Veteran security engineer Niels Provos is working on a new technical approach designed to stop autonomous AI agents from taking actions you haven’t specifically authorized.
His open-source software solution, called IronCurtain, aims to neutralize the risk of an LLM-powered agent “going rogue” – whether through prompt injection or the agent gradually deviating from the user’s original intent over the course of a long session.
How does IronCurtain work?
In the last few months, there have been reports of autonomous AI agents going off the rails due to agentic misalignment).
Instead of allowing them unlimited access to the user’s system, IronCurtain makes sure that the agent will not interact with it directly, and that its intended actions will be first be analyzed by a separate trusted process.
“Every agent, whether a direct LLM session or Claude Code running in a Docker container, goes through the same pipeline,” says Provos.
Once the user gives it an instruction, the agent writes TypeScript code that runs inside a V8 isolated virtual machine, and issues typed function calls that map to MCP tool calls (i.e., requests an AI sends to external tools through the Model Context Protocol so they can do things).
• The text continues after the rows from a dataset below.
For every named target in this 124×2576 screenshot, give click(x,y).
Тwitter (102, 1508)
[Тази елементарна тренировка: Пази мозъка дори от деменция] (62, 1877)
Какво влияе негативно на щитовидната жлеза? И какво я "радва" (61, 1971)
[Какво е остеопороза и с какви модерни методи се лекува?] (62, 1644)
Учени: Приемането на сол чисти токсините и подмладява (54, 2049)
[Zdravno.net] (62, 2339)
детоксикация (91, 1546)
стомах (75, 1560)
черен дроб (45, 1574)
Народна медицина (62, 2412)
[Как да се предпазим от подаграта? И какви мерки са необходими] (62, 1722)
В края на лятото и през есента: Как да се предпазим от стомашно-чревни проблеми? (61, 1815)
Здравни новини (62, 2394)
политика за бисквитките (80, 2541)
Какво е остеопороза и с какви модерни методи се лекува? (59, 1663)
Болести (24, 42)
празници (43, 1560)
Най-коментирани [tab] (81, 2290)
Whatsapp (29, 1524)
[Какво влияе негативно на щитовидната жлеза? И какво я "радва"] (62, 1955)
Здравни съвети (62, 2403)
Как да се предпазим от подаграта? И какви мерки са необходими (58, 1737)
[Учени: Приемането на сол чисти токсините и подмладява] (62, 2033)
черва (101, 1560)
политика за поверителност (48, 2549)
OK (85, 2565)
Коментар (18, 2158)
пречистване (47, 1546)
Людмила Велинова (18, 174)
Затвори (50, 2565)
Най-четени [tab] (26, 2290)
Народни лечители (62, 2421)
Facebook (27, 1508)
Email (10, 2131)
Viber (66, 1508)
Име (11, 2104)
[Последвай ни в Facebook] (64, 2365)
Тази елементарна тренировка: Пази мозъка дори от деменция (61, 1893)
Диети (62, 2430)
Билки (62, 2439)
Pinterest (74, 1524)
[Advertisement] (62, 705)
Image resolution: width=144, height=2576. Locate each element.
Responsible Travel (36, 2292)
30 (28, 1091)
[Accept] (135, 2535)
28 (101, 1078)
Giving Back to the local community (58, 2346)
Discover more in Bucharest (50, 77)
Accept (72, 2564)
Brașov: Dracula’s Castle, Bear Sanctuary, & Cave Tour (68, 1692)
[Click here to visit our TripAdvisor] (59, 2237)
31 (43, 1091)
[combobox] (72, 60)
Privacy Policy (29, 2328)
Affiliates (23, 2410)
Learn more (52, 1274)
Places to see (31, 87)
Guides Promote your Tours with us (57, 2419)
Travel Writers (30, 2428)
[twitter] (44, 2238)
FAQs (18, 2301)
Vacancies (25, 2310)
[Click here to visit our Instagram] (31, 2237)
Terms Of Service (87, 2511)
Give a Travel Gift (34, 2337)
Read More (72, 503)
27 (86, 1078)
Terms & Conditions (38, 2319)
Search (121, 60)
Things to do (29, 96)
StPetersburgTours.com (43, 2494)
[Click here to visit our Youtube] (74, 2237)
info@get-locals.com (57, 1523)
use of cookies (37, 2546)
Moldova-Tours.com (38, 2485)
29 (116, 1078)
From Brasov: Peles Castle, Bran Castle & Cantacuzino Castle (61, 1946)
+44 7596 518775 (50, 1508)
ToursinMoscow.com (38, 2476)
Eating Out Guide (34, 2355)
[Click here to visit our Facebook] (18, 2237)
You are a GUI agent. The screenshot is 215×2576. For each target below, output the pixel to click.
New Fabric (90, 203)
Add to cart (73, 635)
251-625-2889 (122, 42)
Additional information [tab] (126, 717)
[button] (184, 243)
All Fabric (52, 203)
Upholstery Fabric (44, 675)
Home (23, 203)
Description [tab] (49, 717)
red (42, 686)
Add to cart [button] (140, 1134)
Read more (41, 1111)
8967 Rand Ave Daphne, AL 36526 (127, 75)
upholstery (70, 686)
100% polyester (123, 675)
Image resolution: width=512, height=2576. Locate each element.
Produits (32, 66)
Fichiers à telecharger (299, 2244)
These tool-call requests are forwarded to the trusted process – a MCP proxy – that acts as a policy engine, and will “decide” whether each call should be allowed, denied (blocked), or escalated to a human for approval.
The four layers of IronCurtain (Source: Niels Provos)
The decisions of this policy engine rely on a “constitution”: a set of guiding principles and concrete guidance written in plain English by the user and “translated” into a security policy by IronCurtain.
“A compiler LLM translates the English into per-interface rules using a library of verified policy primitives. A test scenario generator creates cases designed to find gaps and contradictions. A verifier checks that the compiled rules match the original intent. A judge iteratively refines the policy until it meets the spirit of the constitution as well as it can,” Provos explains.
“Evaluation happens in two phases. First, structural invariants: protected paths (like the constitution itself and audit logs) are always denied, sandbox-contained paths are auto-allowed, and unknown tools are rejected. Second, compiled policy rules: each argument is checked against the rules generated from your constitution. Each argument role is evaluated independently and the most restrictive result wins.”
Once the tool-call requests have been allowed either by the trusted process or by the human, they are forwared to standard Model Context Protocol servers that provide filesystem access, git operations, and other capabilities. They instruct tools to execute the asked-for actions.
Results flow back through the trusted process to the agent, which is never allowed to access the user’s filesystem, sensitive credentials (e.g,. OAuth tokens, API keys, service account secrets), or environment variables. It is also prevented from accessing and modifying its own policy files, audit logs, or configuration.
IronCurtain is still in development, and Provos describes it as an early research effort. The code has been released publicly so developers and security researchers can test the approach and suggest improvements.